The key narrative continues to be the FDA honing in on the most successful supplements and essentially turning them into pharmaceutical products. Masterjohn continued:
“I am not a lawyer and I am not an expert on FDA regulations, but I believe the FDA’s interpretation … means that the following will happen: a) company A wants to make a health claim for a supplement. They have to fill out an IND [investigational new drug]. b) company B does not want to do that.
“They want to sell their supplement and make no claims. However, company A filled out an IND. Now, FDA concludes company B’s supplement is a drug.
“With this interpretation, what will happen is slowly but surely everything on the market will be chipped off from ‘dietary supplements’ and stacked onto ‘drugs’ because companies that want to do research studies to show health effects will have to fill out INDs.
“Once they fill out an IND, according to FDA’s current interpretation, that thing has become a drug, can no longer be a supplement, and is no longer a nutrient or food. In short, the FDA is completely unhinged.”
Big corporations taking over supplement companies
Meanwhile, multinational companies like Bayer, Nestle, Unilever, Proctor & Gamble and Clorox have been buying up supplement companies at a frenzied pace. In 2018, there were 83 such transactions. This rose to 137 in 2021. For instance, Nestle Health Science, a division of Nestle, now owns:
- Pure Encapsulations
- Douglas Foods
- Garden of Life
- Vital Proteins
- Persona Nutrition
- Klean Athlete
- Bountiful, which owns Solgar, Osteo Bi-Flex, Puritan’s Pride, Ester-C and Sundown
“Several of these brands are higher quality supplement companies,” Alliance for Natural Health USA noted.
Alliance for Natural Health USA continued:
“What will happen to them now that they are owned by mega-corporations that have not historically had core natural health principles as the foundation of their businesses?
“We’ve spoken to several of the largest and highest quality brands that have not been purchased; they have confirmed that larger companies have made several unsuccessful attempts to purchase them.”

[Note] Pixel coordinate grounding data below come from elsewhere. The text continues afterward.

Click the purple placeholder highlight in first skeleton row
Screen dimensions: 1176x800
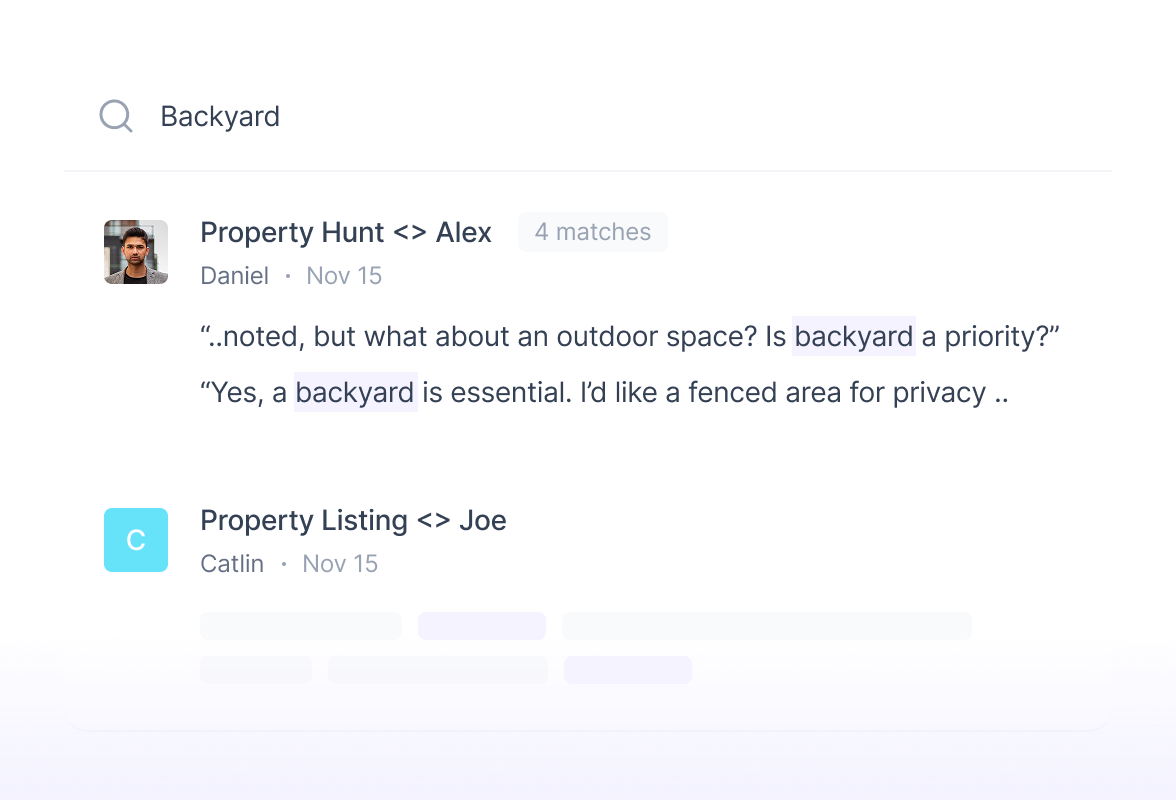[x=482, y=626]
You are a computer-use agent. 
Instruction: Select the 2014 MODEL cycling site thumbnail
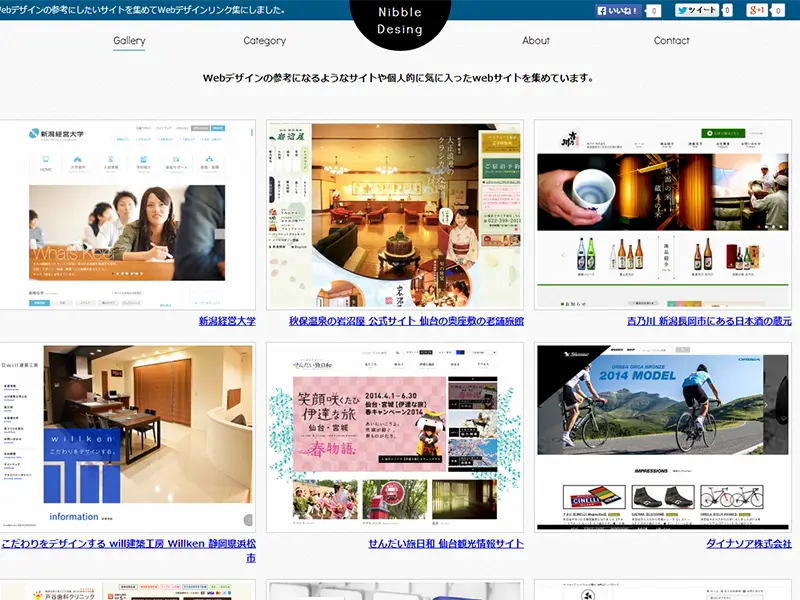[663, 437]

Why are there continued attempts to make supplements drugs and for mega-corporations to acquire their makers? “Where there’s money to be made, big players will want to cash in,” Alliance for Natural Health explained.
The end result for consumers could be disastrous, however, including restricted access to supplements and inferior products on the market:
“Overall, this level of consolidation isn’t good for competition, because just a small number of companies can make decisions that affect our supplement access, and many of them do not share the values of small, independent companies who go into business to fill a need in the natural health sector.
“Issues over quality of supplements and access to higher dosages become the decision of a smaller and smaller contingent of companies — this is not good from a health freedom standpoint.”